- [Requirement]
Answer these from the essay on That Hideous Strength below:
(a) In what year was That Hideous Strength first published?
(b) Which king, according to the essay, sat at Windsor when Lewis wrote the book?
(c) Who made the depiction of the Maenads with Aslan, Lucy and Susan?

- [Page extract]
____

“The Saxon King of Yours, Who Sits at Windsor, Now. Is There No Help in Him?” Thoughts on the British Monarchy from “That Hideous Strength” by C.S Lewis on the Death of Queen Elizabeth II.

That Hideous Strength by C.S Lewis (Pan Books 1983) pp.286-294

The death of Queen Elizabeth II in this last week leaves a huge gap in my life and in the lives of many of her subjects. Her long reign means that you have to be a few years older than 70 to remember any other monarch and I have not reached that age yet. She was Queen for the whole of my life. That is until Thursday 8th September 2022. During her reign she graced our lives with her presence being a constant amidst all the grime of power politics. She was just there, and now she is with us no longer. May she rest in peace. May light perpetual shine upon her.

Her passing led me to think about a reference to monarchy and its significance in That Hideous Strength by C.S Lewis, a book first published in 1945 and written during the Second World War. At a time in which most people were thinking about the war with Nazi Germany Lewis was pondering other things. I regard this work as prophetic. Its themes are being enacted even now and will, I think, be so throughout this century.

The scene that I have been thinking about is a discussion between Elwin Ransom, Director of the Community of St Anne, and Merlin who has just emerged from the earth in Bragdon Wood after long centuries there. Merlin has learned that Ransom is the Pendragon and his true lord and has knelt before him and now they are engaged in debate about what to do with the N.I.C.E, the institute that seeks to harness the hideous strength in order to achieve absolute power.

As always, Alan Lee, penetrates to the essence of a character. This is his depiction of Merlin in Bragdon Wood.

Merlin was last above the earth in a time in which the king, Arthur son of Uther Pendragon, was both Lord of Britain and of Logres. They were one and the same thing, but this is the case no longer. Ransom is the Pendragon, Lord of Logres, but has no power in Britain. There is a king who, as Merlin says, “sits in Windsor”, and at the time in which Lewis wrote was King George VI, but he has no power in the spiritual conflict in which both Ransom and Merlin are involved.

It is this question of power that lies at the heart of the debate. Merlin, who has lived in earth for centuries and is of the earth in a way that few, if any of us are, even though we all come from the earth, argues that the N.I.C.E can be overcome by the power of earth. “You will need my commerce with field and water” he says, speaking of his power as a wizard that once he offered to Arthur. He speaks of an enchanted world that can be reawakened just as it was long years before. It reminds us of the last chapters of Prince Caspian in which the enchanted world is indeed reawakened to overthrow a tyranny, chapters that are particular favourites of mine among the Chronicles of Narnia.

Pauline Baynes’s classical depiction of the Maenads with Aslan, Lucy and Susan, from Prince Caspian by C.S Lewis. I wonder what Alan Lee would make of this scene. Probably a little more of the terror that Lucy feared that there might be without Aslan.

____

- [Provided material]
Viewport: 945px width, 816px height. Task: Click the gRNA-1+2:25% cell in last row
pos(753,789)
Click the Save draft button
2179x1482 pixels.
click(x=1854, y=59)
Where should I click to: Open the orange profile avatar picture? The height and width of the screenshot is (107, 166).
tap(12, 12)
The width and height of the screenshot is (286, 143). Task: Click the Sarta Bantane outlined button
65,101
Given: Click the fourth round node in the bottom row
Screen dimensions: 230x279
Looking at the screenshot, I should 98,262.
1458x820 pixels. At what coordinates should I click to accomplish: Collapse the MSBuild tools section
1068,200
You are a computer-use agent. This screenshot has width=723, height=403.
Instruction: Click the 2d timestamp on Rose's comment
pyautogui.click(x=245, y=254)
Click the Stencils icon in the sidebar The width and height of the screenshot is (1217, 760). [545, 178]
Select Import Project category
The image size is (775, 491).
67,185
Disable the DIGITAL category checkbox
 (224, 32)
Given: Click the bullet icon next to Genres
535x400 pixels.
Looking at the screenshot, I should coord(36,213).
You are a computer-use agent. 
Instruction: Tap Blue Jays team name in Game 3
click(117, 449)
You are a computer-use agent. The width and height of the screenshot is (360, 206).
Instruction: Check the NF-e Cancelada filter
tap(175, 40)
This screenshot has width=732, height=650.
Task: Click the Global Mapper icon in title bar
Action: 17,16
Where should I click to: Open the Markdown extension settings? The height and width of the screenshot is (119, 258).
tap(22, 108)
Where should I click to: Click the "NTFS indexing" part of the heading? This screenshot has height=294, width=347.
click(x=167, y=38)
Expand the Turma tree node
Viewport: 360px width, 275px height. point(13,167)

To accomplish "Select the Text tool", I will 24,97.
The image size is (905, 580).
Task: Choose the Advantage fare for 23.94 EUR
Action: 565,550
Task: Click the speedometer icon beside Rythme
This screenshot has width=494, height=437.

____

- [Expected output]
(a) 1945
(b) King George VI
(c) Pauline Baynes